Professor Catherine Harwood, Consultant Dermatologist at Barts Health and Trustee at Melanoma Focus, says: “The survey results clearly show that many people in the UK don’t always appreciate how dangerous sunburn can be. Sun exposure, particularly when young, can cause permanent DNA damage in the skin making it more likely for skin cancers like melanoma to develop.
“Skin protection should be taken seriously, especially by those with lighter skin tones. During the summer, whether in the UK or abroad, I recommend wearing a combined UVA and UVB sunscreen of SPF 30 or above and avoiding the sun in the middle of the day.
“Sunbeds or tanning beds are also a serious issue as they emit a type of ultraviolet (UV) radiation that can damage the DNA of skin cells, leading to an increased risk of skin cancer. Additionally, people who use tanning beds are more likely to get sunburns, which can further damage the skin.”
Melanoma Focus say “Melanoma skin cancer is a serious and potentially fatal condition, yet people in the UK are often ignoring the dangers posed by prolonged exposure to the UV rays.

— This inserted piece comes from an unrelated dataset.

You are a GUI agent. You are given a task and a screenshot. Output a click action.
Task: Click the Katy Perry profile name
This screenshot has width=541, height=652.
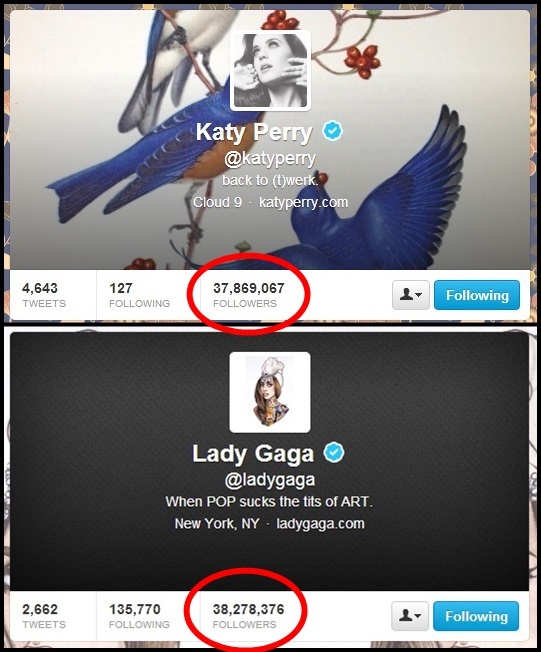(x=254, y=132)
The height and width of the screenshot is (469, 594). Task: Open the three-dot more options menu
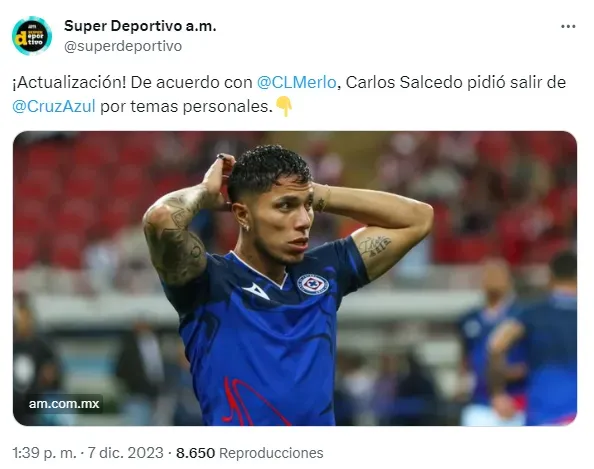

“Melanoma skin cancer is becoming more common in the UK, with around 16,700 new cases every year. Recent research has shown that there has been a huge increase in the number of people in the UK being diagnosed with melanoma, despite efforts to educate the public on the risks. Over the last decade, melanoma skin cancer incidence rates have increased by around a third (32%) in the UK. Rates in females have increased by more than a quarter (27%), and rates in males have increased by almost two-fifths (38%). It is expected to continue to rise.”
Photo shows Michael with Luke Thomas of Melanoma Focus at a recent meeting in the House of Commons.